Data entries
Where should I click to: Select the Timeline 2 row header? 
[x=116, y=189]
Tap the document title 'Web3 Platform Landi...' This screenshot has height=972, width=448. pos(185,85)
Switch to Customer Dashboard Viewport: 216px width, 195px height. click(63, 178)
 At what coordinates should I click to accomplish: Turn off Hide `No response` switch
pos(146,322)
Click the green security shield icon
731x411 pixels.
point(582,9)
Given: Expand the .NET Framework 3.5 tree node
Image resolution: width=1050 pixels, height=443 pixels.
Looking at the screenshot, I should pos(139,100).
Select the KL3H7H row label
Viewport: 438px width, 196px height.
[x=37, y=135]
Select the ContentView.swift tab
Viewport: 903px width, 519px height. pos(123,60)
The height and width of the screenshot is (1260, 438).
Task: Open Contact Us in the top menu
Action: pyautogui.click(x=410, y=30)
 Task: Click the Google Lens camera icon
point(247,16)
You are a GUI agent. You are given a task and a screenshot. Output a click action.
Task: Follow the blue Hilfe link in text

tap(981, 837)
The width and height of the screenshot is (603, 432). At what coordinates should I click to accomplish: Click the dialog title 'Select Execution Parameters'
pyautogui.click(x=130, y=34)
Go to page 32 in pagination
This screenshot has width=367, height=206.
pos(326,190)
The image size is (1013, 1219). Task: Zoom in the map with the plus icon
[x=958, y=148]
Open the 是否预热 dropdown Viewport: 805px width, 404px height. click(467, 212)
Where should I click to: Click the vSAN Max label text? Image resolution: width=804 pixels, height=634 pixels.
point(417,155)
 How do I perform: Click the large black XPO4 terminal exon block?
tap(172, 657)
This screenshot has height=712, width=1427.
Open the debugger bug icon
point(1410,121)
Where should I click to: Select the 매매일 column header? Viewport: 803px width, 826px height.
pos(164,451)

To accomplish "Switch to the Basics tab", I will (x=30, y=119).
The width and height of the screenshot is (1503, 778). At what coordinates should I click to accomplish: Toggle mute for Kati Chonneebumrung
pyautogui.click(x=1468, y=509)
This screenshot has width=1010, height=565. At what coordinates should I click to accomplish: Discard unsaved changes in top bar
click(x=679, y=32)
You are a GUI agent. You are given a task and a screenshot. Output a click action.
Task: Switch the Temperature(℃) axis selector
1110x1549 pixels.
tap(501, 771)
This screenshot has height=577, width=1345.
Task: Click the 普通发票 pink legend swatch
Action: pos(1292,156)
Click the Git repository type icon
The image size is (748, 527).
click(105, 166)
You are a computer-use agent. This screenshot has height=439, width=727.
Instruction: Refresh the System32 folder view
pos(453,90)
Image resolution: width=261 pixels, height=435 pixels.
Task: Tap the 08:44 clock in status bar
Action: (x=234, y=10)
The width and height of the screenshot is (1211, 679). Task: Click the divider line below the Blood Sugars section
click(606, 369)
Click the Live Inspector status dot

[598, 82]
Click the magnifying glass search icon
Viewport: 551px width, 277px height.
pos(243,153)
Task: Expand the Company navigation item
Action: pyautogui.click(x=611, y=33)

Exercise: Copy out the lines from the first one through the line containing "Switch to Customer", keeping every character the same.

Result of the exercise:
Where should I click to: Select the Timeline 2 row header? 
[x=116, y=189]
Tap the document title 'Web3 Platform Landi...' This screenshot has height=972, width=448. pos(185,85)
Switch to Customer Dashboard Viewport: 216px width, 195px height. click(63, 178)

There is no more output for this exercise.